Hmm… yeah… I imagine this would be good about 80% of the time. I’m imagining a number of (unlikely) possible cases where this “nearest” wouldn’t get the best version. The most likely would be if–as an example–say I added an “official homepage” link in 2018 but it was a “official homepage coming soon” placeholder for all of 2018, then maybe a 2019 snapshot (in 2019 the homepage had lots of actual information) would be better than a 2018 snapshot. (and yeah, in this hypothetical the homepage is gone in 2020)
If I notice in July 2020 that example.com/some-page is no longer working, I put that as the end date of the link.

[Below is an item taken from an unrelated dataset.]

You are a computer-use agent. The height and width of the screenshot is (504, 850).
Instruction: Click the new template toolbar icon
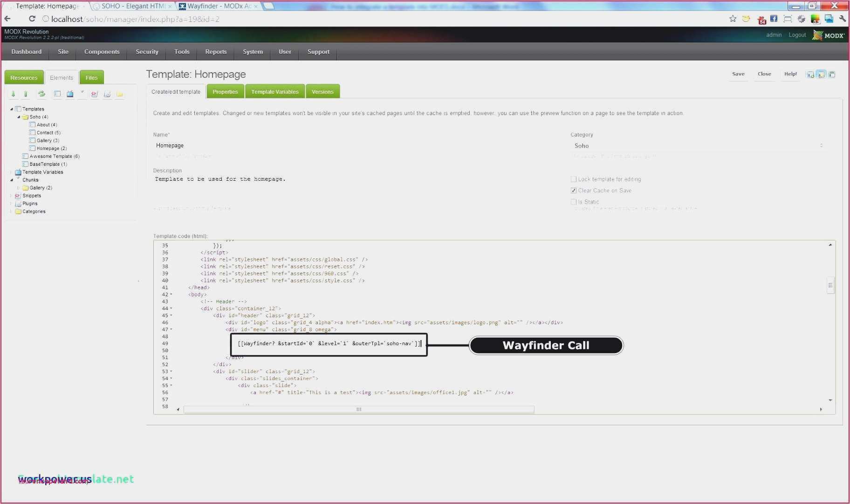click(57, 94)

Yeah but that would no longer be what you would do, because you’re smart and the text would say something like:
ended
last known active date (not today’s date - a date when the relevant site was still active): --
If you don’t know what date the site has actually ended and don['t want to dig through the wayback machine then I don’t see the point in you putting in a random end date, just check ‘ended’.
If I have to dig through the wayback machine to find the proper date, where’s the benefit to the “automatic” URL calculation? At that point it would be just as easy to add a direct link to the last good snapshot.
Added: but thank you for assuming I’m smart.
I think that would also be fine (a direct link).
If it is too complicated though maybe just a link to the wayback machine page with all the dates, in every situation.
The end date would presumably be the date when an editor noticed the link is no longer valid
I always check archive to see when it disappeared.
If I don’t have time or if I cannot see when because not enough archived versions, I just check ENDED.
No one should set a date without knowing, ENDED is enough in most cases.
If I have to dig through the wayback machine to find the proper date, where’s the benefit to the “automatic” URL calculation? At that point it would be just as easy to add a direct link to the last good snapshot.
Because we are not responsible of the Internet Archive URL pattern.
If they change the URL pattern, we just have to change our display code, not all thousands of relationships.
Also, the Internet Archive is often changing the genuine URL (adding :80
, or superfluous index.htm
).
It’s still historically nicer to not change our real URL.
And it can be hidden and displayed only as text (no hyperlink).